● **TASK DESCRIPTION**:
Copy the following material back word for word, keeping every line as it is.

● **STORED DATA**:
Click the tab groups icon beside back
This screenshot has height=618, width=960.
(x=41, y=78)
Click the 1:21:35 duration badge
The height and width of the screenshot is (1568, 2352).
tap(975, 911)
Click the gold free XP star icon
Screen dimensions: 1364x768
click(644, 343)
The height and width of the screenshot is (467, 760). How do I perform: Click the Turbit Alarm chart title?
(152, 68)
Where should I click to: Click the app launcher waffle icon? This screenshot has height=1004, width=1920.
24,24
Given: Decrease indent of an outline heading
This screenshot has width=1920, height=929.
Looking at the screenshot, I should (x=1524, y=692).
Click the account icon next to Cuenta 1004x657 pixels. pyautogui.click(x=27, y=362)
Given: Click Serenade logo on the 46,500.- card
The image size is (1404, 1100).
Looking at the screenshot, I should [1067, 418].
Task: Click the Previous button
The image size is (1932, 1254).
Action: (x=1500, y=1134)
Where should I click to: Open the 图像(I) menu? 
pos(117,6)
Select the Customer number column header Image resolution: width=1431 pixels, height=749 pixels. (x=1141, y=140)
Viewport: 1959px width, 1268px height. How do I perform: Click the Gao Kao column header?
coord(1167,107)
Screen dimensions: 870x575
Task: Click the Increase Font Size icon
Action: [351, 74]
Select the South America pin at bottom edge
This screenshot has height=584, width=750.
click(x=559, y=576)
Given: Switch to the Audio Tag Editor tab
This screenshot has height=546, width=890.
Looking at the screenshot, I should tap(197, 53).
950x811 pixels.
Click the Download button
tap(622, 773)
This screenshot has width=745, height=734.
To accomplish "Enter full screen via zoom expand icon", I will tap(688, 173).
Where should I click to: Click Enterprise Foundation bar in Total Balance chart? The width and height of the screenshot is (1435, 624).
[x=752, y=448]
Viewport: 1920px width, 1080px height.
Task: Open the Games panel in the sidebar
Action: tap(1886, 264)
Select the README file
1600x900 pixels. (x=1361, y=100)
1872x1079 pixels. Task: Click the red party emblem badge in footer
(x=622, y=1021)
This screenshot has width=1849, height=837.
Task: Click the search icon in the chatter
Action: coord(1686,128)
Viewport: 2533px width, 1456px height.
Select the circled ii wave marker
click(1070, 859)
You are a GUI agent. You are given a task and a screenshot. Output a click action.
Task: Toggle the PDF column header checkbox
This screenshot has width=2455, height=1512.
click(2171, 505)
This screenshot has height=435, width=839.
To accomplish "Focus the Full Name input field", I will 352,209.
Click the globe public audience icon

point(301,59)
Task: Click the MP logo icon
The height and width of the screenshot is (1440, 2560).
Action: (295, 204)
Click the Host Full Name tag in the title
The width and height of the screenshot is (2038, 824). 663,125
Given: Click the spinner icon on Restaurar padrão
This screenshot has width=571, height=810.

● **ANSWER IN FULL**:
Click the tab groups icon beside back
This screenshot has height=618, width=960.
(x=41, y=78)
Click the 1:21:35 duration badge
The height and width of the screenshot is (1568, 2352).
tap(975, 911)
Click the gold free XP star icon
Screen dimensions: 1364x768
click(644, 343)
The height and width of the screenshot is (467, 760). How do I perform: Click the Turbit Alarm chart title?
(152, 68)
Where should I click to: Click the app launcher waffle icon? This screenshot has height=1004, width=1920.
24,24
Given: Decrease indent of an outline heading
This screenshot has width=1920, height=929.
Looking at the screenshot, I should (x=1524, y=692).
Click the account icon next to Cuenta 1004x657 pixels. pyautogui.click(x=27, y=362)
Given: Click Serenade logo on the 46,500.- card
The image size is (1404, 1100).
Looking at the screenshot, I should [1067, 418].
Task: Click the Previous button
The image size is (1932, 1254).
Action: (x=1500, y=1134)
Where should I click to: Open the 图像(I) menu? 
pos(117,6)
Select the Customer number column header Image resolution: width=1431 pixels, height=749 pixels. (x=1141, y=140)
Viewport: 1959px width, 1268px height. How do I perform: Click the Gao Kao column header?
coord(1167,107)
Screen dimensions: 870x575
Task: Click the Increase Font Size icon
Action: [351, 74]
Select the South America pin at bottom edge
This screenshot has height=584, width=750.
click(x=559, y=576)
Given: Switch to the Audio Tag Editor tab
This screenshot has height=546, width=890.
Looking at the screenshot, I should tap(197, 53).
950x811 pixels.
Click the Download button
tap(622, 773)
This screenshot has width=745, height=734.
To accomplish "Enter full screen via zoom expand icon", I will tap(688, 173).
Where should I click to: Click Enterprise Foundation bar in Total Balance chart? The width and height of the screenshot is (1435, 624).
[x=752, y=448]
Viewport: 1920px width, 1080px height.
Task: Open the Games panel in the sidebar
Action: tap(1886, 264)
Select the README file
1600x900 pixels. (x=1361, y=100)
1872x1079 pixels. Task: Click the red party emblem badge in footer
(x=622, y=1021)
This screenshot has width=1849, height=837.
Task: Click the search icon in the chatter
Action: coord(1686,128)
Viewport: 2533px width, 1456px height.
Select the circled ii wave marker
click(1070, 859)
You are a GUI agent. You are given a task and a screenshot. Output a click action.
Task: Toggle the PDF column header checkbox
This screenshot has width=2455, height=1512.
click(2171, 505)
This screenshot has height=435, width=839.
To accomplish "Focus the Full Name input field", I will 352,209.
Click the globe public audience icon

point(301,59)
Task: Click the MP logo icon
The height and width of the screenshot is (1440, 2560).
Action: (295, 204)
Click the Host Full Name tag in the title
The width and height of the screenshot is (2038, 824). 663,125
Given: Click the spinner icon on Restaurar padrão
This screenshot has width=571, height=810.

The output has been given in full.